WRITTEN PROBLEM 1
Which file names does the thread on matching frame numbers with Python regular expressions assign to the variables eg1, eg2, and eg3?
WRITTEN PROBLEM 2
Could you extend the thread on matching frame numbers with Python regular expressions, picking up right after its last line?
··· EXTRACT
Python Regular Expression - right-to-left - python

I am trying to use regular expressions in python to match the frame number component of an image file in a sequence of images. I want to come up with a solution that covers a number of different naming conventions. If I put it into words I am trying to match the last instance of one or more numbers between two dots (eg .0100.). Below is an example of how my current logic falls down:
import os
import re
def sub_frame_number_for_frame_token(path, token='#'):
folder = os.path.dirname(path)
name = os.path.basename(path)
pattern = r'\.(\d+)\.'
matches = list(re.finditer(pattern, name) or [])
if not matches:
return path
# Get last match.
match = matches[-1]
frame_token = token * len(match.group(1))
start, end = match.span()
apetail_name = '%s.%s.%s' % (name[:start], frame_token, name[end:])
return os.path.join(folder, apetail_name)
# Success
eg1 = 'xx01_010_animation.0100.exr'
eg1 = sub_frame_number_for_frame_token(eg1) # result: xx01_010_animation.####.exr
# Failure
eg2 = 'xx01_010_animation.123.0100.exr'
eg2 = sub_frame_number_for_frame_token(eg2) # result: xx01_010_animation.###.0100.exr
I realise there are other ways in which I can solve this issue (I have already implemented a solution where I am splitting the path at the dot and taking the last item which is a number) but I am taking this opportunity to learn something about regular expressions. It appears the regular expression creates the groups from left-to-right and cannot use characters in the pattern more than once. Firstly is there anyway to search the string from right-to-left? Secondly, why doesn't the pattern find two matches in eg2 (123 and 0100)?
Cheers

finditer will return an iterator "over all non-overlapping matches in the string".
In your example, the last . of the first match will "consume" the first . of the second. Basically, after making the first match, the remaining string of your eg2 example is 0100.exr, which doesn't match.
To avoid this, you can use a lookahead assertion (?=), which doesn't consume the first match:
>>> pattern = re.compile(r'\.(\d+)(?=\.)')
>>> pattern.findall(eg1)
['0100']
>>> pattern.findall(eg2)
['123', '0100']
>>> eg3 = 'xx01_010_animation.123.0100.500.9000.1234.exr'
>>> pattern.findall(eg3)
['123', '0100', '500', '9000', '1234']
# and "right to left"
>>> pattern.findall(eg3)[::-1]
['1234', '9000', '500', '0100', '123']

My solution uses a very simple hackish way of fixing it. It reverses the string path in the beginning of your function and reverses the return value at the end of it. It basically uses regular expressions to search the backwards version of your given strings. Hackish, but it works. I used the syntax shown in this question to reverse the string.
import os
import re
def sub_frame_number_for_frame_token(path, token='#'):
path = path[::-1]
folder = os.path.dirname(path)
name = os.path.basename(path)
pattern = r'\.(\d+)\.'
matches = list(re.finditer(pattern, name) or [])
if not matches:
return path
# Get last match.
match = matches[-1]
frame_token = token * len(match.group(1))
······
··· RECORDED INFORMATION
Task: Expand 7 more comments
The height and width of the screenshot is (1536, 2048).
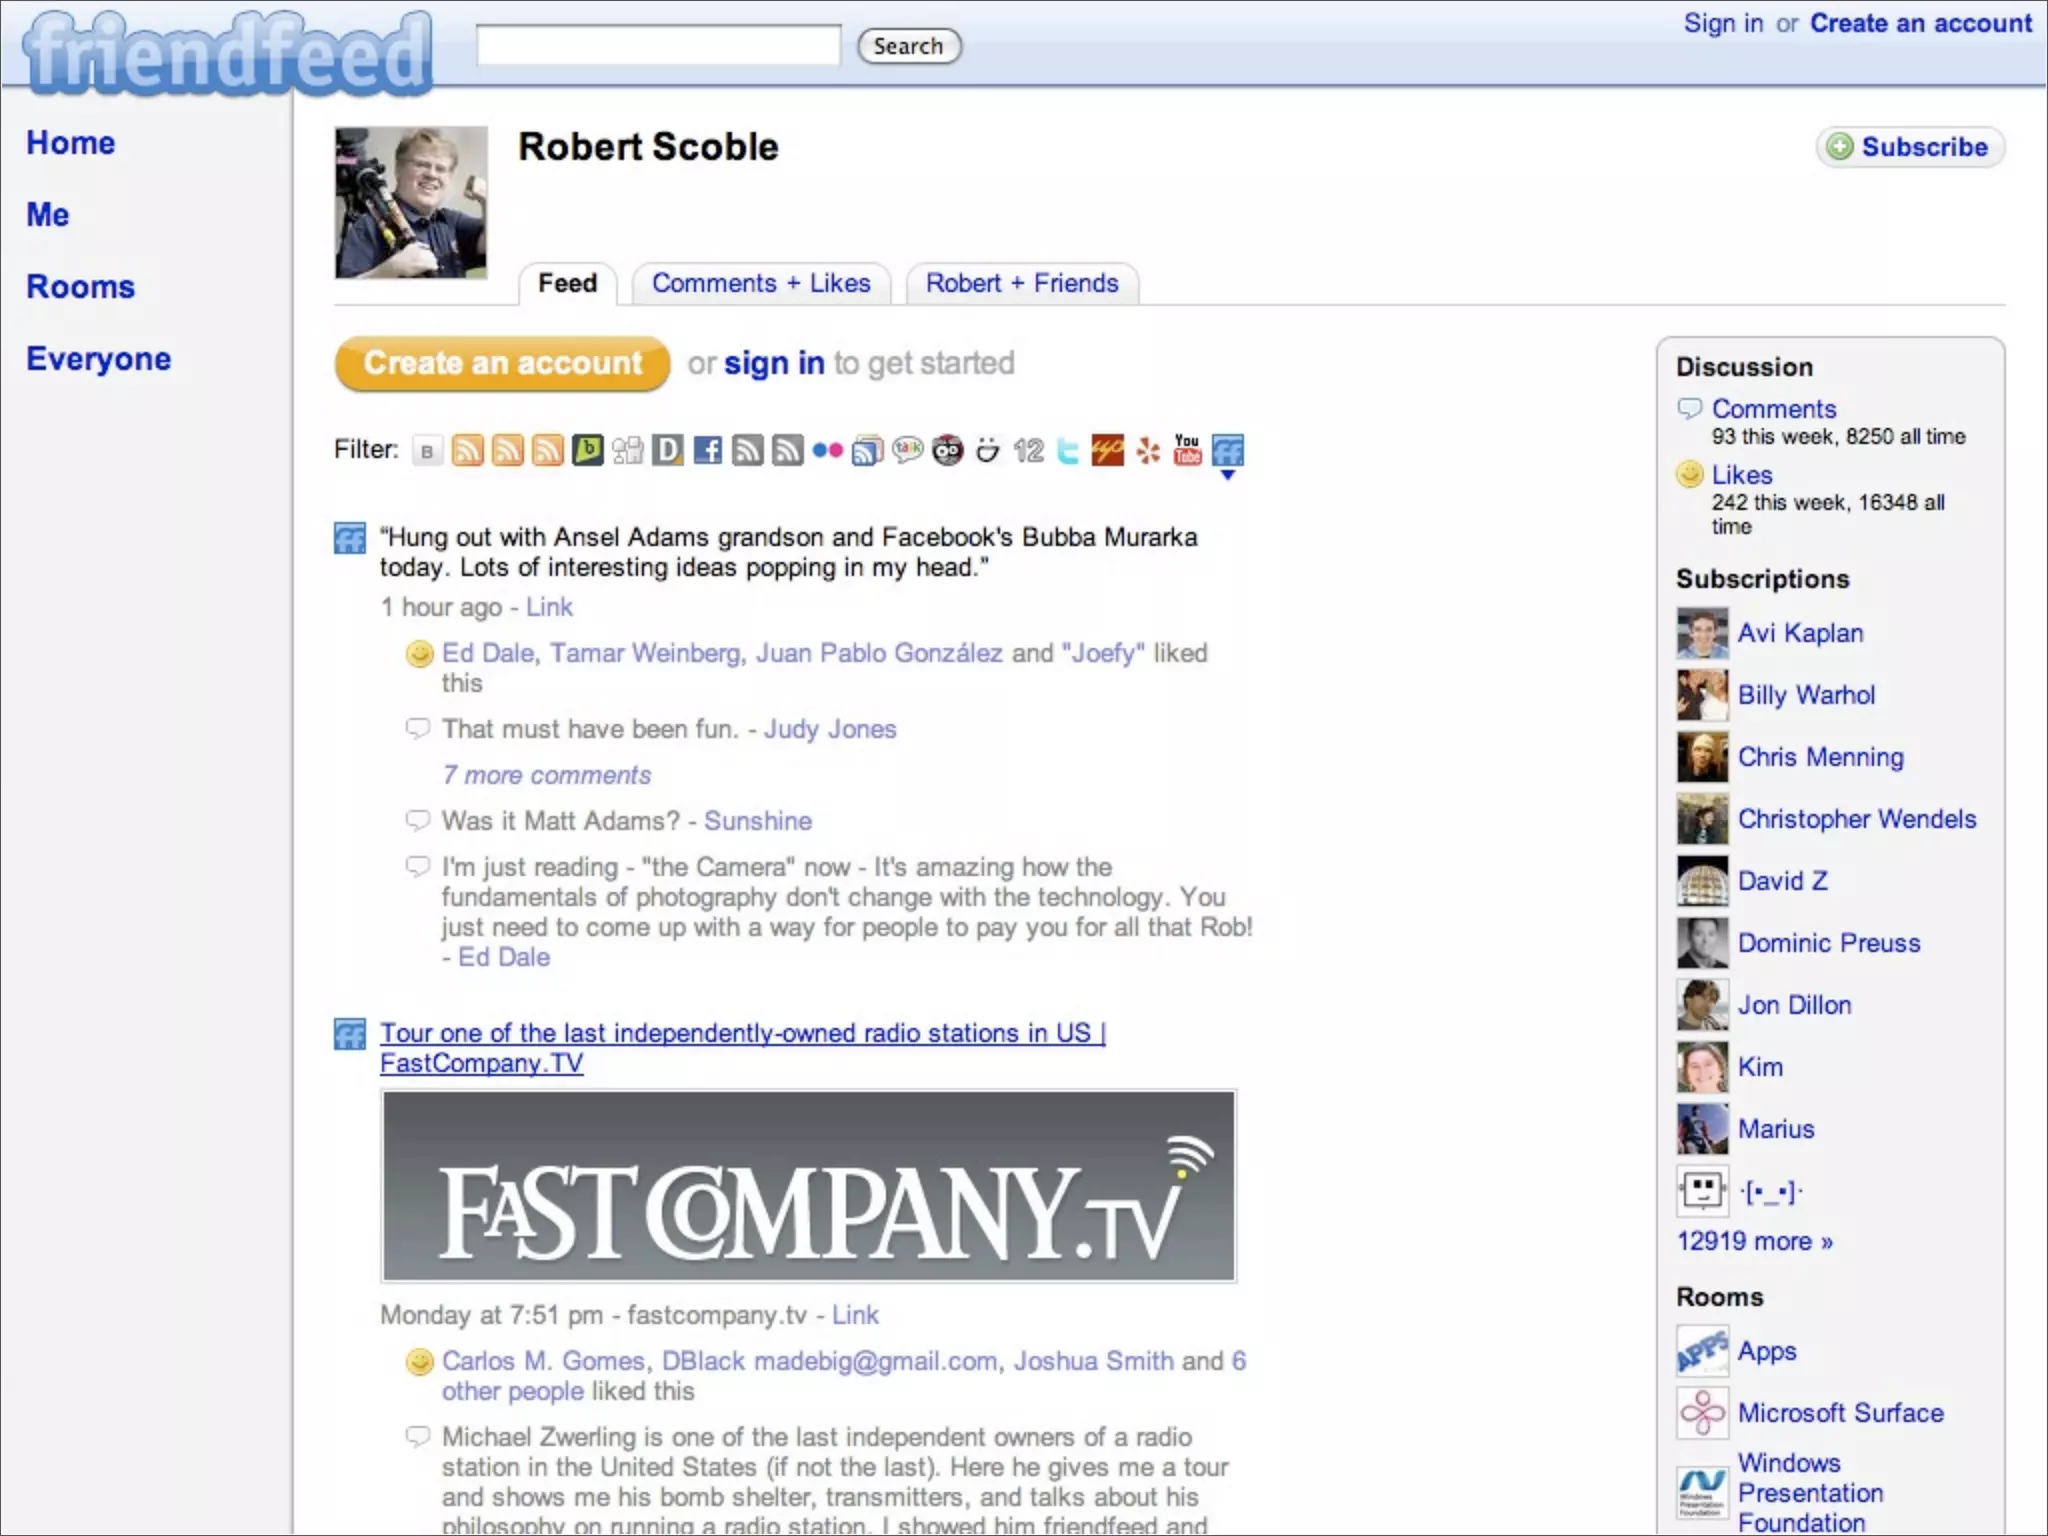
······
EXERCISE OUTPUT 1
- eg1: 'xx01_010_animation.0100.exr'
- eg2: 'xx01_010_animation.123.0100.exr'
- eg3: 'xx01_010_animation.123.0100.500.9000.1234.exr'

EXERCISE OUTPUT 2
start, end = match.span()
apetail_name = '%s.%s.%s' % (name[:start], frame_token, name[end:])
return os.path.join(folder, apetail_name)[::-1]
# Success
eg1 = 'xx01_010_animation.0100.exr'
eg1 = sub_frame_number_for_frame_token(eg1) # result: xx01_010_animation.####.exr
# Failure
eg2 = 'xx01_010_animation.123.0100.exr'
eg2 = sub_frame_number_for_frame_token(eg2) # result: xx01_010_animation.123.####.exr
print(eg1)
print(eg2)

I believe the problem is that finditer returns only non-overlapping matches. Because both '.' characters are part of the regular expression, it doesn't consider the second dot as a possible start of another match. You can probably use the lookahead construct ?= to match the second dot without consuming it with "?=.".
Because of the way regular expressions work, I don't think there is an easy way to search right-to-left (though I suppose you could reverse the string and write the pattern backwards...).

If all you care about is the last \.(\d+)\., then anchor your pattern from the end of the string and do a simple re.search(_):
\.(\d+)\.(?:.*?)$
where (?:.*?) is non-capturing and non-greedy, so it will consume as few characters as possible between your real target and the end of the string, and those characters will not show up in matches.
(Caveat 1: I have not tested this. Caveat 2: That is one ugly regex, so add a comment explaining what it's doing.)
UPDATE: Actually I guess you could just do a ^.*(\.\d\.) and let the implicitly greedy .* match as much as possible (including matches that occur earlier in the string) while still matching your group. That makes for a simpler regex, but I think it makes your intentions less clear.

Related

wildcard match & replace and/or multiple string wildcard matching

I have two very related questions:
I want to match a string pattern with a wildcard (i.e. containing one or more '*' or '?')
and then form a replacement string with a second wildcard pattern. There the placeholders should refer to the same matched substring
(As for instance in the DOS copy command)
Example: pattern='*.txt' and replacement-pattern='*.doc':
I want aaa.txt --> aaa.doc and xx.txt.txt --> xx.txt.doc
Ideally it would work with multiple, arbitrarily placed wildcards: e.g., pattern='*.*' and replacement-pattern='XX*.*'.
Of course one needs to apply some constraints (e.g. greedy strategy). Otherwise patterns such as X*X*X are not unique for string XXXXXX.
or, alternatively, form a multi-match. That is I have one or more wildcard patterns each with the same number of wildcard characters. Each pattern is matched to one string but the wildcard characters should refer to the same matching text.
Example: pattern1='*.txt' and pattern2='*-suffix.txt
Should match the pair string1='XX.txt' and string2='XX-suffix.txt' but not
string1='XX.txt' and string2='YY-suffix.txt'
In contrast to the first this is a more well defined problem as it avoids the ambiguity problem but is perhaps quite similar.
I am sure there are algorithms for these tasks, however, I am unable to find anything useful.
The Python library has fnmatch but this is does not support what I want to do.
There are many ways to do this, but I came up with the following, which should work for your first question. Based on your examples I’m assuming you don’t want to match whitespace.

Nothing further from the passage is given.